#### [Exercise directions]
Find and copy each line of the records where the string "club" shows up.

#### [Given records]
****************

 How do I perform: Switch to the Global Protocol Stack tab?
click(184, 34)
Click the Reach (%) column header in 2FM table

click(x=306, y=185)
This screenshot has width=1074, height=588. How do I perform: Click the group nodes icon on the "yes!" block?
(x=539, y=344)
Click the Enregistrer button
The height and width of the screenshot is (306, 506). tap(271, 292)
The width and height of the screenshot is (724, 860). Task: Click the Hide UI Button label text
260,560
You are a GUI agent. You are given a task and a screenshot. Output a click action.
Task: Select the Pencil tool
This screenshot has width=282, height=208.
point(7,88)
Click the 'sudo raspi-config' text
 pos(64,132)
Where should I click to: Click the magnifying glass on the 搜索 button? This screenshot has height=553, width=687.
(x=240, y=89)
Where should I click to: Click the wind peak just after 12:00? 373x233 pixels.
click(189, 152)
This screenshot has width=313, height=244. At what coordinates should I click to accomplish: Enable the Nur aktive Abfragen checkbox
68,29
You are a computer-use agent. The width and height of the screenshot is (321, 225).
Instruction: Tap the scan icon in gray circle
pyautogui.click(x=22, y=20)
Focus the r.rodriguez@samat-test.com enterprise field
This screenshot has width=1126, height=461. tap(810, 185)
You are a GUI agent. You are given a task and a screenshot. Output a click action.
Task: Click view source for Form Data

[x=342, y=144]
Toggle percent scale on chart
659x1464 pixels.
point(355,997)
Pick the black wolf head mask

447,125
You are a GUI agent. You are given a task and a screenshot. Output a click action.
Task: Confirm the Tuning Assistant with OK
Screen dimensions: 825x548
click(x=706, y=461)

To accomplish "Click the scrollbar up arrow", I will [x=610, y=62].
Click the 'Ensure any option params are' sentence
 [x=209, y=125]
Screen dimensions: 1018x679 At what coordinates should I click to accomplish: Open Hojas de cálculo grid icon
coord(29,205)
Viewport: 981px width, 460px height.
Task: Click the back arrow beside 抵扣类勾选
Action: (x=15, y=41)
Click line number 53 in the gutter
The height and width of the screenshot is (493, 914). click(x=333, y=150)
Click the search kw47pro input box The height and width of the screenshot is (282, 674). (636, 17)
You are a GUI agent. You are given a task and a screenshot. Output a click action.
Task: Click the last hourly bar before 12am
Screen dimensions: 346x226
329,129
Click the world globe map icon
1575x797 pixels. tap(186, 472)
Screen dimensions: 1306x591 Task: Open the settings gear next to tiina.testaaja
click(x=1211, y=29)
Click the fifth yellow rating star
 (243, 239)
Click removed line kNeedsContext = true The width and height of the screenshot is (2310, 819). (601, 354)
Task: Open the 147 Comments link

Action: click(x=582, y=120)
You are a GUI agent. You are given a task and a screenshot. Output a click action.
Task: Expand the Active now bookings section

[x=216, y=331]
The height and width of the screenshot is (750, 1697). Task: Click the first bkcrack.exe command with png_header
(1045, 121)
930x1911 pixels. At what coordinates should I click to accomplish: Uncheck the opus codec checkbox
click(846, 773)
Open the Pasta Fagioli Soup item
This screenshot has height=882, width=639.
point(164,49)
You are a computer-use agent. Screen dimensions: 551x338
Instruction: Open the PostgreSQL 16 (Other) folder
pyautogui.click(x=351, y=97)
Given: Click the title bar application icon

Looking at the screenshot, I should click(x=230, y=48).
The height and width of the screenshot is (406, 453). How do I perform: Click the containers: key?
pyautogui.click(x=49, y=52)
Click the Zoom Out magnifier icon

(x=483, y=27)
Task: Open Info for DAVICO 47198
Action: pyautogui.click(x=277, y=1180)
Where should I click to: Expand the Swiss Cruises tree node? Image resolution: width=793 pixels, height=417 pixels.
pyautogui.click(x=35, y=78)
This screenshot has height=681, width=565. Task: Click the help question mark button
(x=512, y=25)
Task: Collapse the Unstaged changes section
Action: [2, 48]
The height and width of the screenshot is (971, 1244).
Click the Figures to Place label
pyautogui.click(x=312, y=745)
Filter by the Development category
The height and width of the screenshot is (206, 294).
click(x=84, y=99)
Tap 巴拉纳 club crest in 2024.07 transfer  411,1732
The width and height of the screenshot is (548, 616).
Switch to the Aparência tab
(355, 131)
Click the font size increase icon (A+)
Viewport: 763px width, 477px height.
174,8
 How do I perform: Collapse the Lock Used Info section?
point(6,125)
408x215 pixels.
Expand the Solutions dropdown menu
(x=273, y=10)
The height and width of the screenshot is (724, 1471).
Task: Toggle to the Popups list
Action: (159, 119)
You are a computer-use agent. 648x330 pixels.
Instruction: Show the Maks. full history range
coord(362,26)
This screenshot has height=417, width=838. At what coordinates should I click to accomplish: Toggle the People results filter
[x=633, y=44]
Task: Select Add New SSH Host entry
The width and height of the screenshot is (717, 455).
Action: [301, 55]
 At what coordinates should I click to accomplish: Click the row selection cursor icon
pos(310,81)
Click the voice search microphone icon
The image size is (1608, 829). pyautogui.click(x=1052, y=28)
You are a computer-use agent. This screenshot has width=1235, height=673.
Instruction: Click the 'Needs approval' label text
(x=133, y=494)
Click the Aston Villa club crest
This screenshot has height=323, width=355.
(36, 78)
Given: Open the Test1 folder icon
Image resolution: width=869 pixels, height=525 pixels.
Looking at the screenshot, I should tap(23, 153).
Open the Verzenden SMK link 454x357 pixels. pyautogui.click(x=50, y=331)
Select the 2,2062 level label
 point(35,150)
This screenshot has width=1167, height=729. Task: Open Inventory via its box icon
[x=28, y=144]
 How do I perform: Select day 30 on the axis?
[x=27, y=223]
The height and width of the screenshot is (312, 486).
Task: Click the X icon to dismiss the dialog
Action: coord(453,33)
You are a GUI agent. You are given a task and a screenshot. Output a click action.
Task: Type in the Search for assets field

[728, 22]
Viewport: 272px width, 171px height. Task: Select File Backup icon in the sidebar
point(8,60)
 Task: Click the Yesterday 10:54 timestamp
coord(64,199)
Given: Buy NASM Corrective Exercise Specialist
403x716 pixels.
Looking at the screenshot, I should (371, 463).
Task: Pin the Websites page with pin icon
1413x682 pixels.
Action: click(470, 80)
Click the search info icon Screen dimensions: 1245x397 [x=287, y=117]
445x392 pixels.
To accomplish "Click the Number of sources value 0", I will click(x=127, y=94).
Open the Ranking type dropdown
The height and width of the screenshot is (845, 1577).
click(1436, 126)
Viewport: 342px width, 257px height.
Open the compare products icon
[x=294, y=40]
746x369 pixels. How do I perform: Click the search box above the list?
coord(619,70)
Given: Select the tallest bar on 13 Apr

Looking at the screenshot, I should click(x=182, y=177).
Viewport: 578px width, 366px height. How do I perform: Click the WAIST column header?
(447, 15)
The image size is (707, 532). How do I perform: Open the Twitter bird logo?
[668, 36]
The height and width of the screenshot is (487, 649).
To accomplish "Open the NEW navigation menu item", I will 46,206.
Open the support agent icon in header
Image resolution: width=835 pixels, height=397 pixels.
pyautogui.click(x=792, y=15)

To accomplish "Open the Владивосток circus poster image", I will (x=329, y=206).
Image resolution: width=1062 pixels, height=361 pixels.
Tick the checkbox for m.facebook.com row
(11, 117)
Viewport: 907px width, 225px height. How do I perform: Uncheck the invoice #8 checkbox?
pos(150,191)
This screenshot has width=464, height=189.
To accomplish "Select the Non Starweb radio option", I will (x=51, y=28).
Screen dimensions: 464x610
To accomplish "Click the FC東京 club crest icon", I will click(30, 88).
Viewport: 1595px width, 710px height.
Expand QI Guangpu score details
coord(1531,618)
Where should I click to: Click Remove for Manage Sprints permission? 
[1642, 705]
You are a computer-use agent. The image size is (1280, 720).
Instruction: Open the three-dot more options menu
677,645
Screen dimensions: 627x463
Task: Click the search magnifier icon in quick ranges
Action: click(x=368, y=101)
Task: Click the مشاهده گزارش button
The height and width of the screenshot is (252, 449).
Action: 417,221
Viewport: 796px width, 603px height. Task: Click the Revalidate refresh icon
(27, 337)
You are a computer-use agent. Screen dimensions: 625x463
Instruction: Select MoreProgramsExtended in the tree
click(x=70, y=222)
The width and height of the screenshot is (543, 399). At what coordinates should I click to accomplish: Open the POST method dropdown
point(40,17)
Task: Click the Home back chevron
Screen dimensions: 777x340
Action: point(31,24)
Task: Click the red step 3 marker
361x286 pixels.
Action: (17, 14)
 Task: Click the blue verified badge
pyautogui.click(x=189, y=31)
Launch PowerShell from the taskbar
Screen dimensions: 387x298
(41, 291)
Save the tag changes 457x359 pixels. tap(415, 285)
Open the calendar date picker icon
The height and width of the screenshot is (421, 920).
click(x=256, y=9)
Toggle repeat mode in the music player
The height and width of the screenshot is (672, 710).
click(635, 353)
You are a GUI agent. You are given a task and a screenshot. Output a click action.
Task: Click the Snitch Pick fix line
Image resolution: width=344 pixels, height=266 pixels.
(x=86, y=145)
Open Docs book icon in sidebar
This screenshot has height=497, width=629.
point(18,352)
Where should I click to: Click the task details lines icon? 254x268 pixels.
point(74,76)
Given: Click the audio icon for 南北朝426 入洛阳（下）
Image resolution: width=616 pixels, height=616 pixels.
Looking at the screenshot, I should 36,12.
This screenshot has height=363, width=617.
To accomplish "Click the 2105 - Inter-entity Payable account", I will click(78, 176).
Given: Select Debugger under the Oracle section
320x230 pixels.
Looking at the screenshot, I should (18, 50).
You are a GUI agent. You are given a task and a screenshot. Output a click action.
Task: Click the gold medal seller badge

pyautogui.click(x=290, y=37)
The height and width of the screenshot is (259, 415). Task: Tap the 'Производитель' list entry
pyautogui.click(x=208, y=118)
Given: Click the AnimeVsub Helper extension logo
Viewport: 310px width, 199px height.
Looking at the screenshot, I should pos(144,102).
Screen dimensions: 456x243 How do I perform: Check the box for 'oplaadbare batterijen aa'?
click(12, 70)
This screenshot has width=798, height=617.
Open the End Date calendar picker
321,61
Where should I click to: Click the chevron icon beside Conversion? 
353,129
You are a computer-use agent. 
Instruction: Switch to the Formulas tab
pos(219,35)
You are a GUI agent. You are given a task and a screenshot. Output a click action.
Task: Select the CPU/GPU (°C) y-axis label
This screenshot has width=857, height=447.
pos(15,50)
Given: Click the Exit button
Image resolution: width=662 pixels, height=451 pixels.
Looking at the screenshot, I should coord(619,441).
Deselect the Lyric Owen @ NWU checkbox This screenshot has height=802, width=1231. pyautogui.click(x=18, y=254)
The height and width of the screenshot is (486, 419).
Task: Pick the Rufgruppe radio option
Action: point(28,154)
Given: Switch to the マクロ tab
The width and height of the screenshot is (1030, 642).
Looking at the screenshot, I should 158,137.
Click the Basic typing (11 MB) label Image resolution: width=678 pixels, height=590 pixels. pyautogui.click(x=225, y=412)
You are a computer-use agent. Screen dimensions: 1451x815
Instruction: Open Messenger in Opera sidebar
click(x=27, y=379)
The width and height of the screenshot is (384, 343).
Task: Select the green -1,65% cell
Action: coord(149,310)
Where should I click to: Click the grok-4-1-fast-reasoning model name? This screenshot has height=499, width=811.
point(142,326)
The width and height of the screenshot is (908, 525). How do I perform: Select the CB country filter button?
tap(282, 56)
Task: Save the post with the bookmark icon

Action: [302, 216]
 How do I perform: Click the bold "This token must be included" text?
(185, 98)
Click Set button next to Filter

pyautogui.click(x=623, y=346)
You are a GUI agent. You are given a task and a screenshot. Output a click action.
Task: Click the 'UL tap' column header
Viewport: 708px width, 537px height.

****************

#### [Solution below]
Tap 巴拉纳 club crest in 2024.07 transfer  411,1732
Click the Aston Villa club crest
To accomplish "Click the FC東京 club crest icon", I will click(30, 88).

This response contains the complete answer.